Swim against the current, don’t follow the tide

By Melanie Chapilliquen

My mother instilled these wise words in me by the time I was five years old: “Pick any job that you want, but you might as well be the best at whatever you chose to do.”

I’ve never been able to understand why people choose to study a major where they have to drag their feet to class every day.

With this in mind, it’s best if you actually enjoy whatever you’re learning about. There is no guarantee that just because you choose a major that pays well, you’ll secure employment. While a career is a long-term consideration when choosing a major, you may feel stuck surrounded by a subject that bores you or you have little to no interest in. As college students, we’re forced to take typical general requirements for math, science and so on. That’s thirty credits we are coerced to take before we get into the “good stuff.”

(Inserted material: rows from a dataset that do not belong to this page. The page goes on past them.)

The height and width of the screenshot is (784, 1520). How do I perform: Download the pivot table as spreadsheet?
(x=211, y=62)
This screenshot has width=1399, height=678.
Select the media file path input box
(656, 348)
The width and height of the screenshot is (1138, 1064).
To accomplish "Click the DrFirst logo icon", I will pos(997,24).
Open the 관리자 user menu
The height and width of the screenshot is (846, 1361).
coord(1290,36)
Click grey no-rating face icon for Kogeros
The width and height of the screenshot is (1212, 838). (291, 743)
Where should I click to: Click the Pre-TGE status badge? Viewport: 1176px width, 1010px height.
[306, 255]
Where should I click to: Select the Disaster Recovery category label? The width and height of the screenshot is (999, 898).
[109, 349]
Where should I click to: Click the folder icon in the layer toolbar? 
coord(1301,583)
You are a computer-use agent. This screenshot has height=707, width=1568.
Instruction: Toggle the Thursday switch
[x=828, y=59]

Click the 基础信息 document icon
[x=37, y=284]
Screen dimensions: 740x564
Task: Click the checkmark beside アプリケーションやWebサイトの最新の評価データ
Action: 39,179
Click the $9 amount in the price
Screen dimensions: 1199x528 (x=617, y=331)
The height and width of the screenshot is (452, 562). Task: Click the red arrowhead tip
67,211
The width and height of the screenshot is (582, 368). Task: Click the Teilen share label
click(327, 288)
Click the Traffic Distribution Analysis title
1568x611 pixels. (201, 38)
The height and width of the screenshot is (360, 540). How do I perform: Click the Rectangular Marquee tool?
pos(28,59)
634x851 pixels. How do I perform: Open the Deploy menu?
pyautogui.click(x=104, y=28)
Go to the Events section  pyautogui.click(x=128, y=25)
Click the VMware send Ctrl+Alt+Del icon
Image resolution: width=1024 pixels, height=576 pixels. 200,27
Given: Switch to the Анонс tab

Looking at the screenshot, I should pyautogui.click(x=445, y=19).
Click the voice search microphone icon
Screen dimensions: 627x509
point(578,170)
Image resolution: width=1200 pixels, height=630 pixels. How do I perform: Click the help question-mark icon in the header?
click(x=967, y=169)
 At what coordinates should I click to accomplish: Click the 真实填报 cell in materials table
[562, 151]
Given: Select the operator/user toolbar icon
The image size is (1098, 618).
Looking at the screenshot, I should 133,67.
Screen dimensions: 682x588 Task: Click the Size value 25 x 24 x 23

Not only do we have to take the classes, but we are sometimes also subjected to a teacher that genuinely bores the daylights out of us. A minute can seem like an endless hour, and by the time we leave the class, we most likely have no idea what went on. It isn’t to say that the teacher was unsatisfactory. You just didn’t care. That was one semester – imagine that for the next three years. You sit in classes listening to a teacher passionately speak about a subject while you yearn to be anywhere else.

School becomes a routine. You wake up, get to class, do homework and life becomes mundane. You no longer see the beauty in learning. You no longer appreciate the opportunity of higher education, no longer value that you attend a school focused on embracing diversity. NSU has thousands of students that take pride in having genuine interests in what they study. These are the students you see with smiles on their faces, whose sanity you question. You think no one could ever be that happy attending college. However, that’s the thing: it is possible to learn and find joy in the things you’re passionate about, and it’s an opportunity that needs to be taken advantage of.

You do your best work when it revolves around your passion. Whether you love art, science, dance or even criminal justice, there are thousands of other individuals competing for the same job opportunities.

That’s my point exactly – why not wake up every morning excited to learn something new while meeting people along the way instead of dreading the alarm clock? Money comes from successfully completing jobs. The more passionate an individual is about the job the better the result. Before you wake up dreading that 7 a.m. class that has you questioning your major, reflect: Is this really want I want to do for the rest of my life? Or would I rather have my sanity questioned because I actually enjoy waking up and learning about things I am passionate about?